___ Data for processing ___

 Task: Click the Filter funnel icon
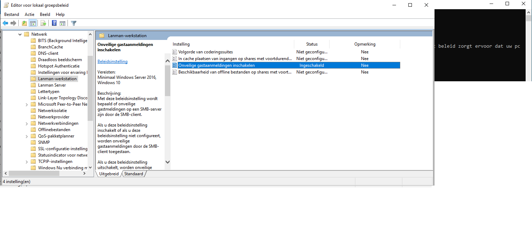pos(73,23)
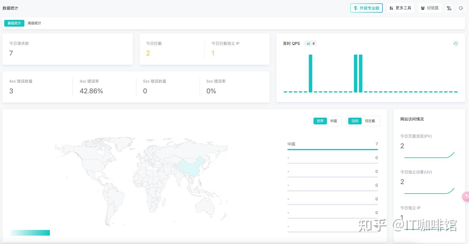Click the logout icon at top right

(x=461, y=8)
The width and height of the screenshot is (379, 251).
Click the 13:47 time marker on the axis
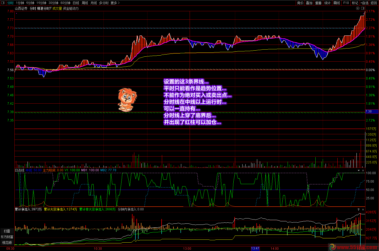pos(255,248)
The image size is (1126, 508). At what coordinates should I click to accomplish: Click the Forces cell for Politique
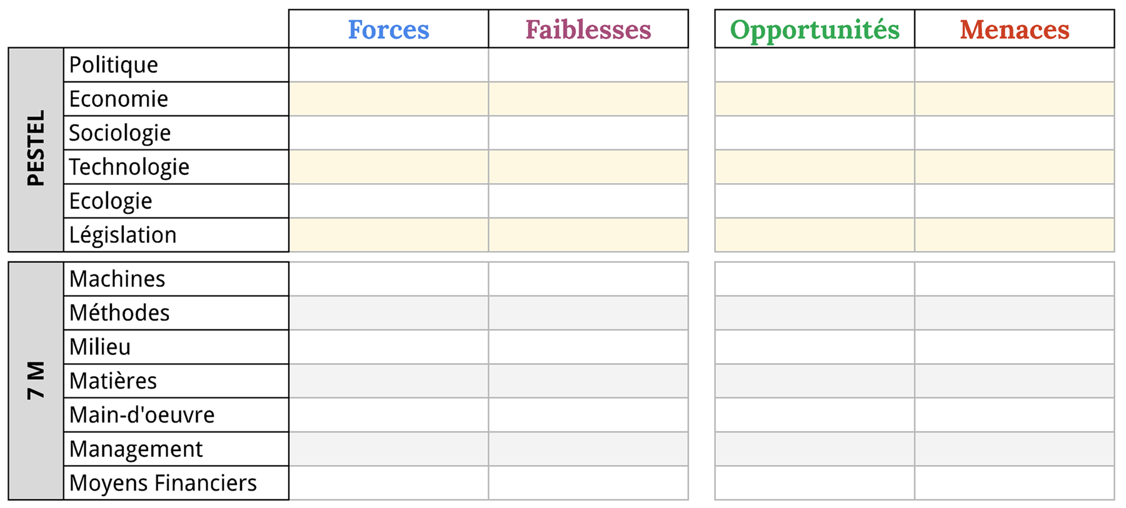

___

**What to work on**
Go through the entries above and write them out again exactly, images left behind.

**Task output**
 Task: Click the Filter funnel icon
pos(73,23)
Click the logout icon at top right

(x=461, y=8)
The width and height of the screenshot is (379, 251).
Click the 13:47 time marker on the axis
pos(255,248)
The image size is (1126, 508). At what coordinates should I click to accomplish: Click the Forces cell for Politique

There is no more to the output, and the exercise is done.